“ Foxy lady CHEYCO LEIDMANN”

“ Foxy lady CHEYCO LEIDMANN”

Molto sembrerebbe cambiato dagli anni settanta nella fotografia. Tutto tecnicamente nulla nei soggetti. D'altronde il postmodernista, l’inconsapevole fotografo d’oggi (la fotografia che vuol essere fotografia), ritaglia spazi della memoria, una memoria, questa, melanconica che manca di ragione d’essere. Non vuole essere una critica.

Ciò che era consapevole nelle photo degli anni settanta e a venire per il decennio successivo, era il nuovo uomo, un uomo che andava oltre il proprio destino, letteralmente procedeva nello spazio. Ciò che si raccontava nel sentimento del tempo non era l’atmosfera d’un’immagine stereotipata con gli indizi d’una modernità tecnologica ma, certamente nella bidimensionalità, era un uomo consapevole, mentre l’altro lo stesso percorreva oramai le sfere celesti, lo spazio. E mentre nella banalità si potrebbe pensare a un uomo etereo, come sempre per i luoghi comuni dell’analogia, era invece l’uomo alle prese con tutte le contraddizioni, contraddizioni raccontate senza peso, svuotate di contenuto, come se gli oggetti fossero solo di scena e dislocati in un nuovo ordine. E nonostante la nostra disattenzione, in fotografia (poco importa la composizione), sappiamo, conta il racconto inevidente, quel che non si vede, quello che manca e per fatti millenari alla ragione d’essere uomo naturale, questi sono assemblati nella logica del vero che è ben altro dalla sua rappresentazione.
Tutti i movimenti di quegli anni le “rivoluzioni” (68) parlano d’un “nuovo ordine” e questo è facilmente deducibile sapendo che esiste prima l’uomo collettivo e poi quello che pensiamo di portarci dietro e chiamiamo per convenzione Io.

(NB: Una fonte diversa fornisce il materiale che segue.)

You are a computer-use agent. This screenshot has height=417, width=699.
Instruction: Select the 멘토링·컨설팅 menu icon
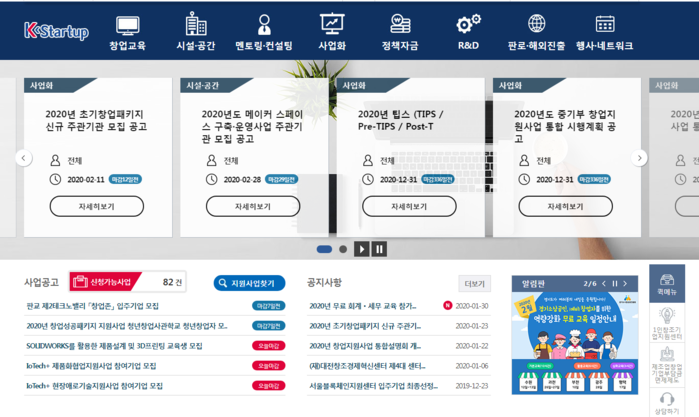coord(264,24)
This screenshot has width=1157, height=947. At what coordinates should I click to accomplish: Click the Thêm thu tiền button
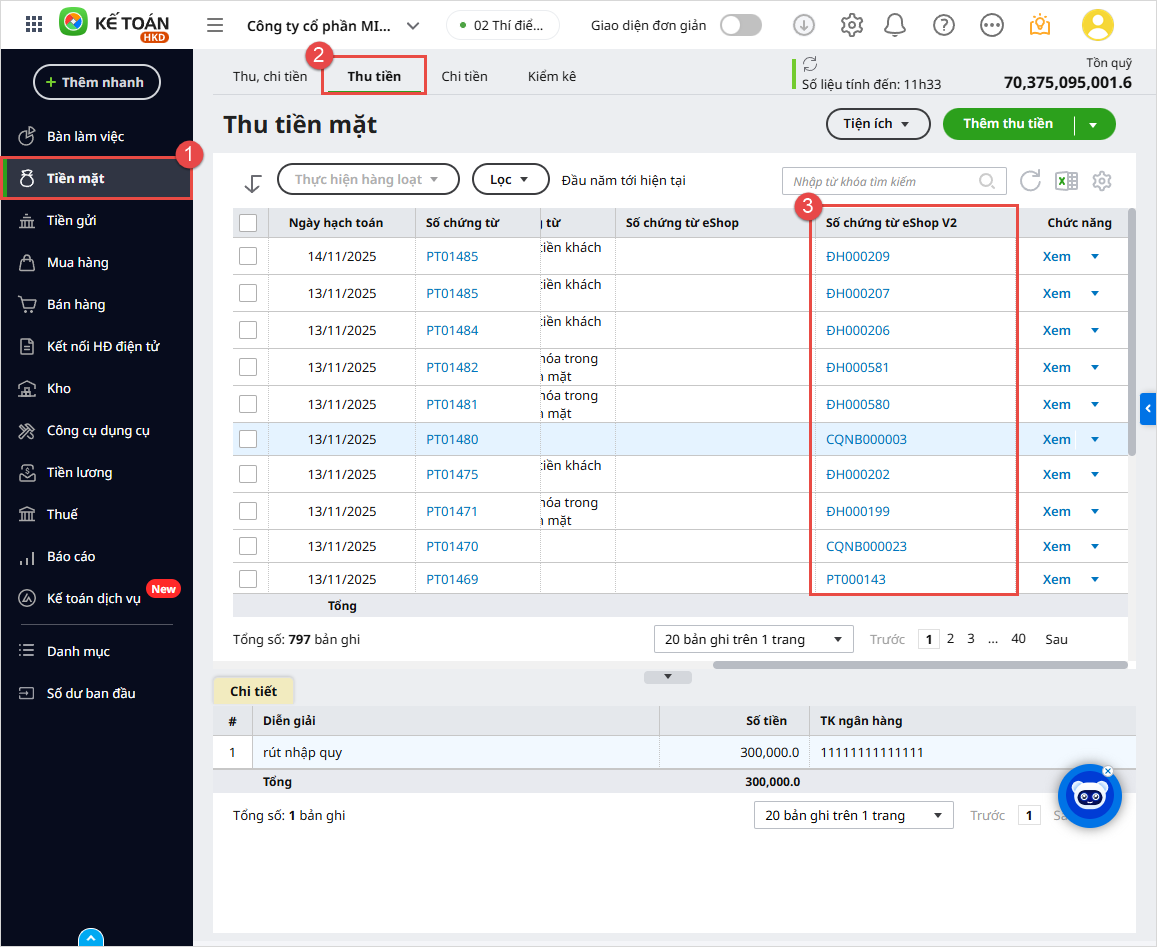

Il postmodernista, tutto ciò non vede e non può vedere. E’ alle prese con la sua impresa titanica impossibile che lo riempie ed egli ne abbisogna come a sua riconciliazione. E questo si compie generalmente nella facilità della memoria, nel sentimento di questa, nella classica disperazione confusa, ma a ragione di darsi un equilibrio, più che un motivo di stile (pare che voglia o si debba rispondere a un questionario).
La fotografia è stata, in quegli anni precorritrice, più del cinema e non parliamo della letteratura presa com’era dai problemi della catatonia.
La fotografia è l’unica “arte” che permette di generarne delle altre. E’ uno straordinario motore iniziatico, e forse ne costituisce la sua essenza.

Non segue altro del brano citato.